(de, -s),
1. naam voor alle Surinaamse vogelsoorten behorende tot de tinamoes of stuithoenders (Tinamidae), w.o. de grote tinamoe (Tinamus major), de bruine tinamoe {Crypturellus soui) en de gevlekte tinamoe (Crypturellus variegatus). De dof grijsgroene vogels die als anamoe’s bekend staan, lijken op patrijzen en gedragen zich als deze (Geijskes 1954: 78).

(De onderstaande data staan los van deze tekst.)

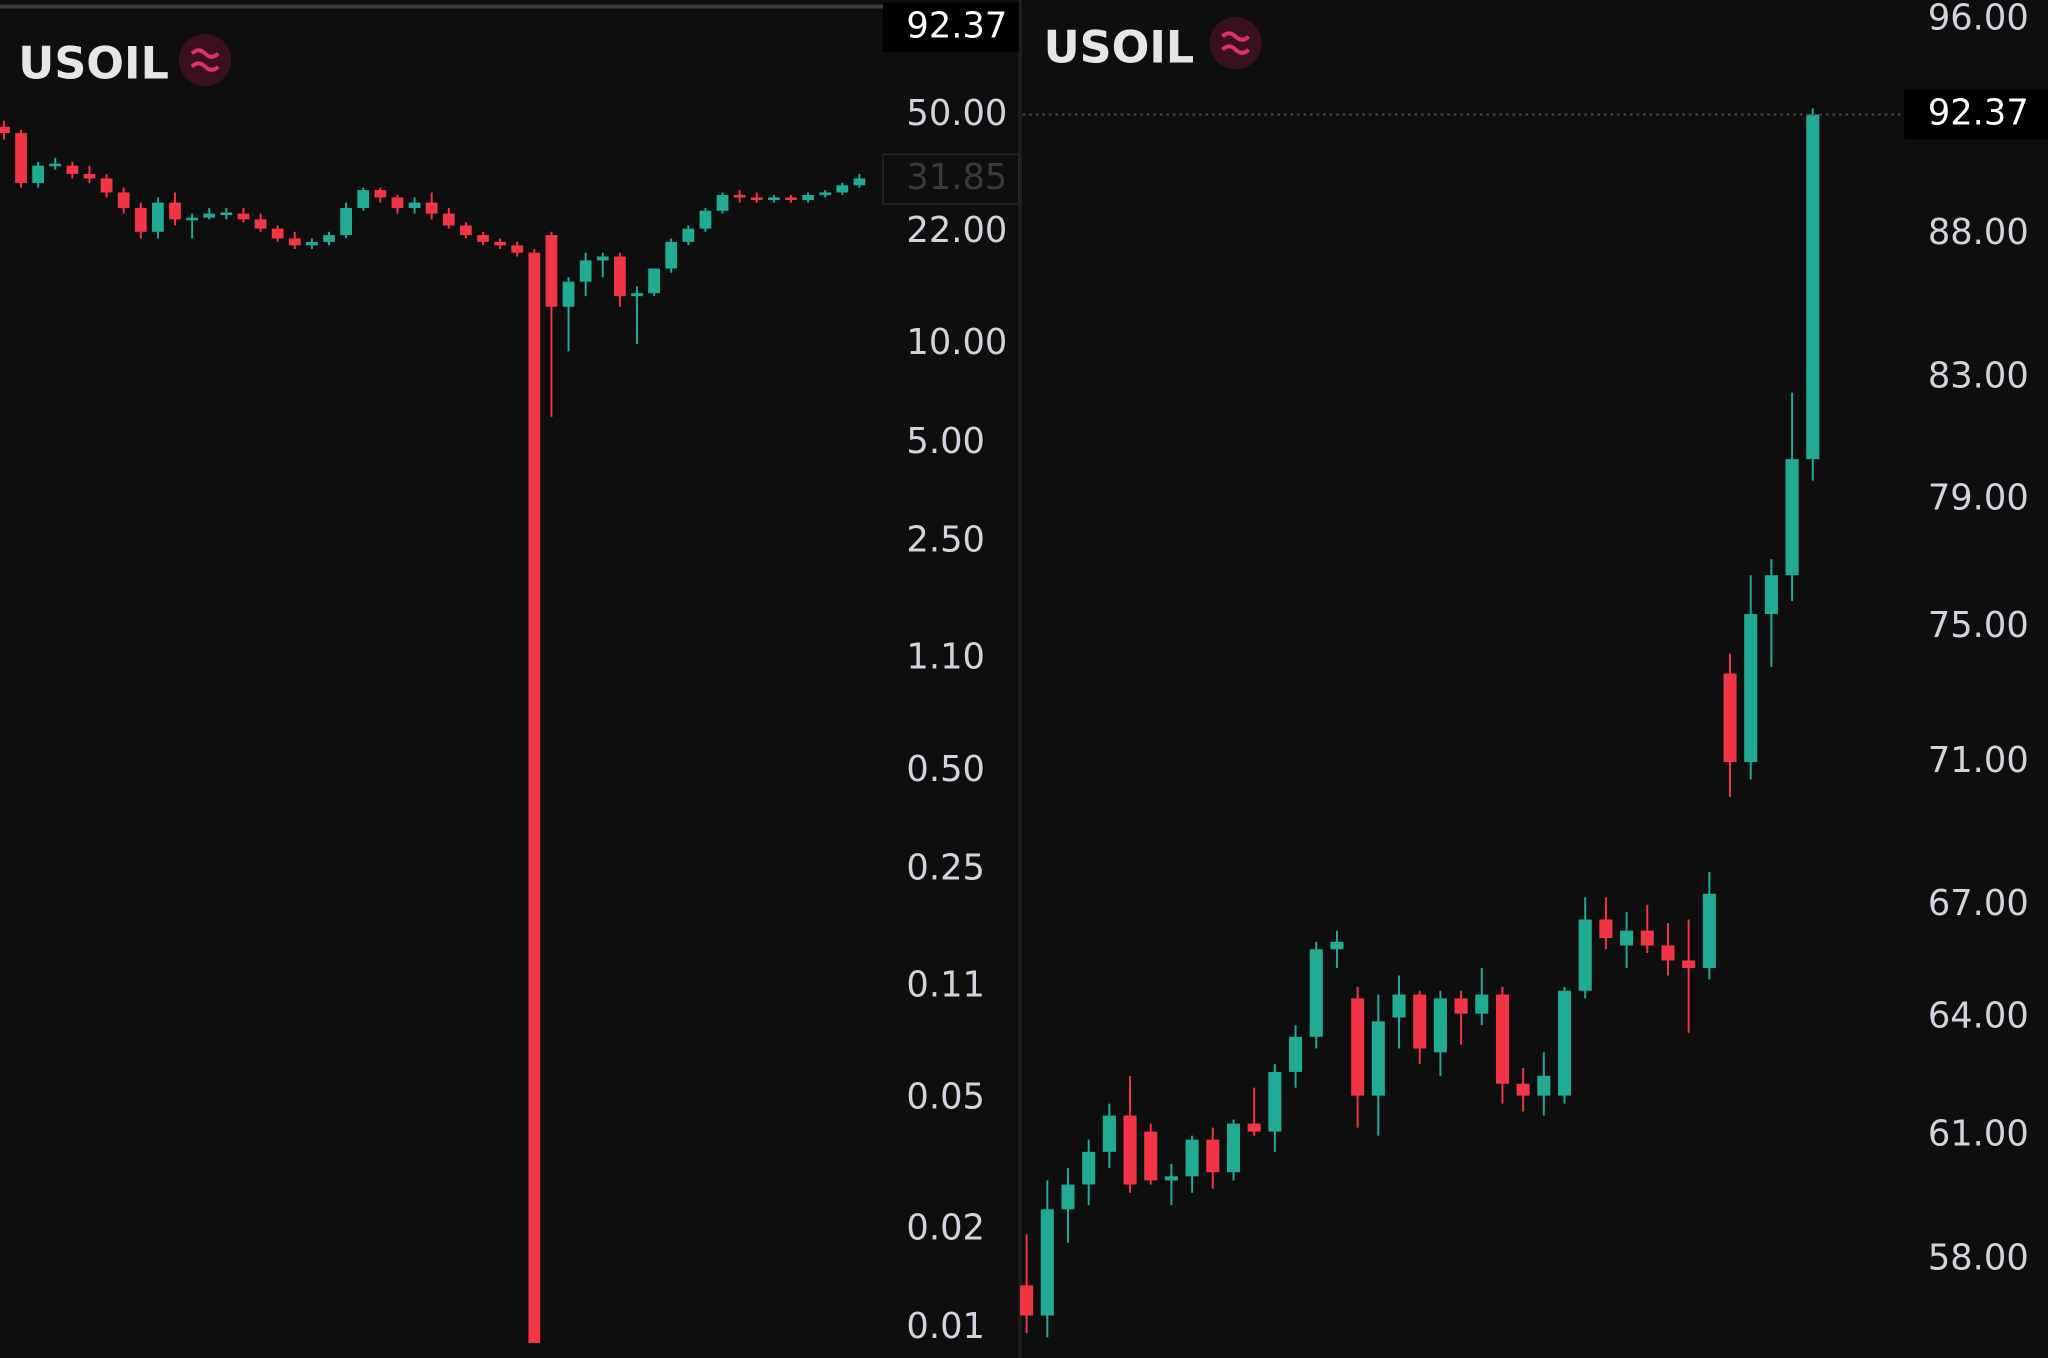 This screenshot has width=2048, height=1358. Describe the element at coordinates (946, 656) in the screenshot. I see `y-tick-label: 1.10` at that location.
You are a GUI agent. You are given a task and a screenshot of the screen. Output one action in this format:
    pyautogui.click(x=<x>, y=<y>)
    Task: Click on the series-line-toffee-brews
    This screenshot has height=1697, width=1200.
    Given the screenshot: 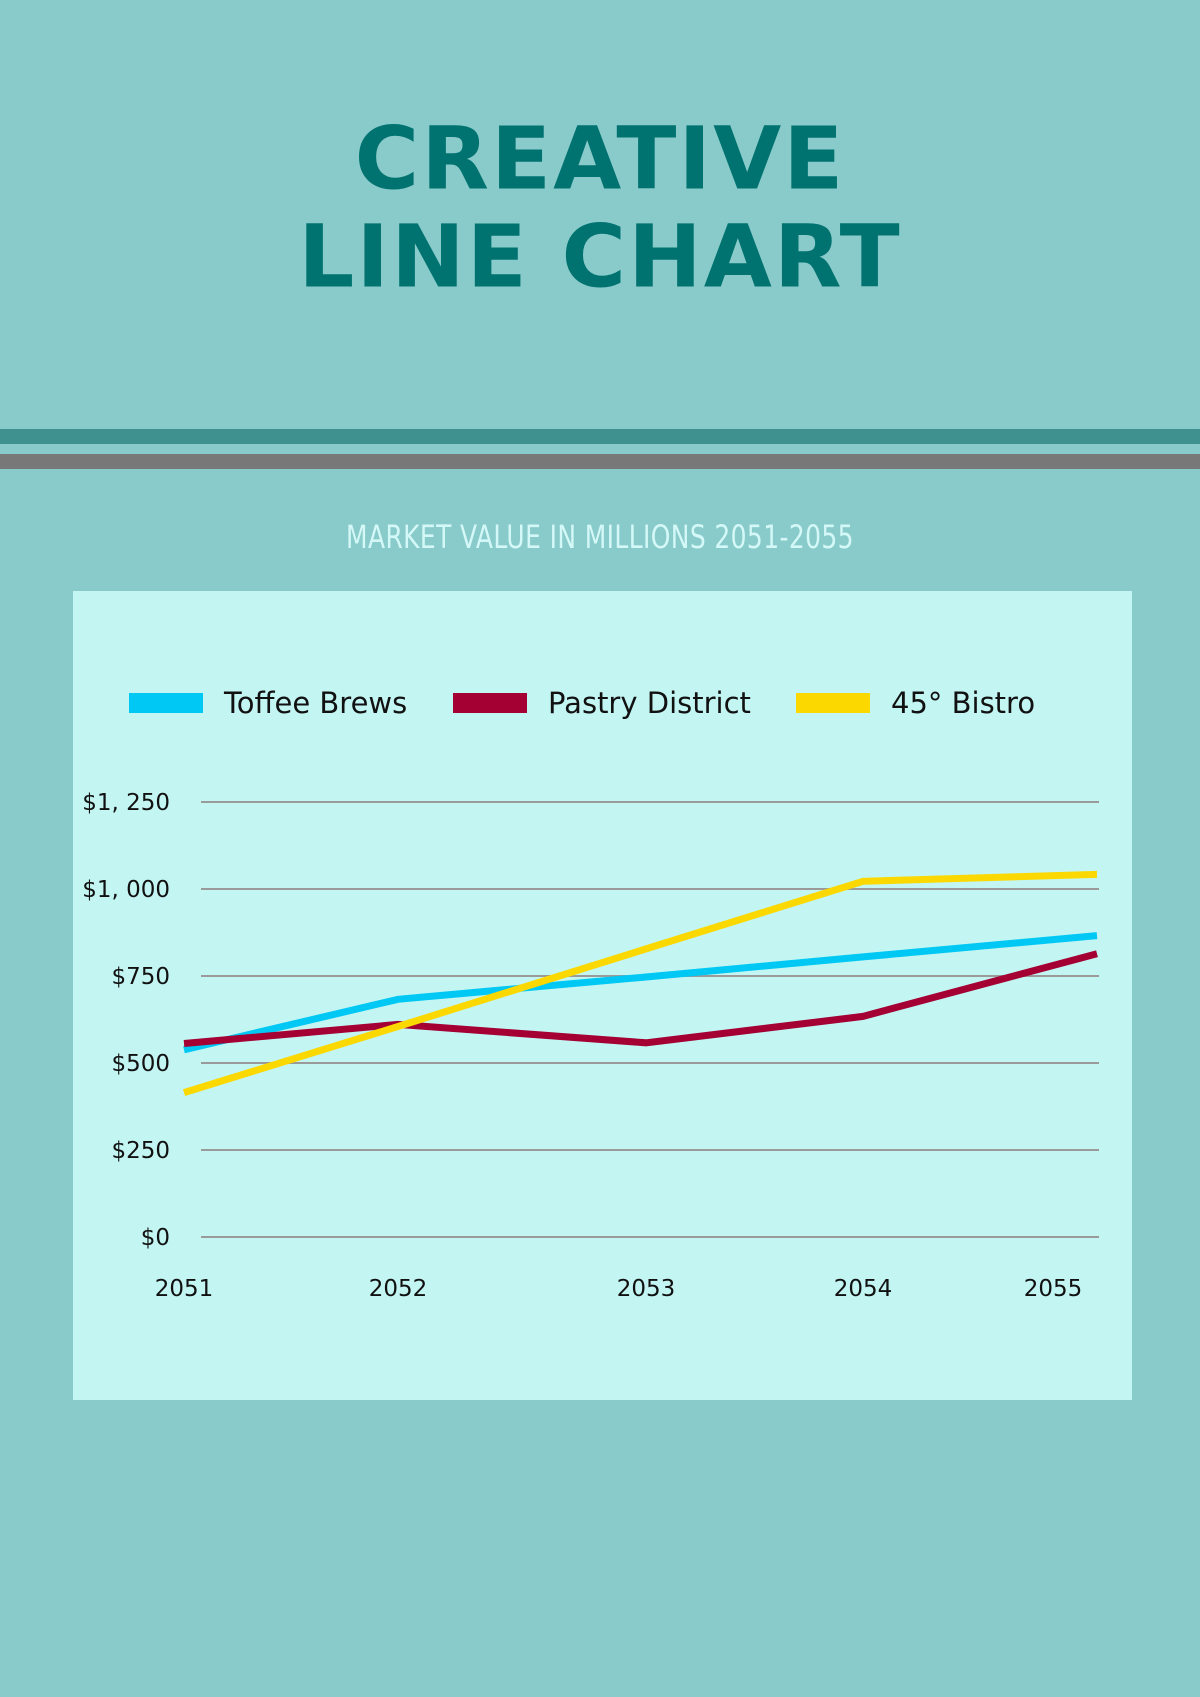 What is the action you would take?
    pyautogui.click(x=640, y=993)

2. naam voor de meeste Surinaamse vogelsoorten behorende tot de ralachtigen (Rallidae), w.o. soorten van de genera Ralius (w.o. de klapperral, R. longirostris), Aramides (w.o. de kriko), Porzana (porseleinhoenders), Laterallus (dwergrallen), Neocrex, Gallinula (waterhoentjes) en Porphyrula (w.o. de Amerikaanse purperkoet, P. martinica). In de kolonie staan Waterhoenderachtigen [ralachtigen] bekend als Anamoen, evenals de Tinamidae (P&P 1908: 194). Etym.: Vgl. K injamoe, in’amoe (Ahlbrinck). NB bij Hartsinck (1770:110) Mamou voor de grote tinamoe (zie 1). Oudste vindpl. van 1 (gevlekte tinamoe) Kappler 1854: 69.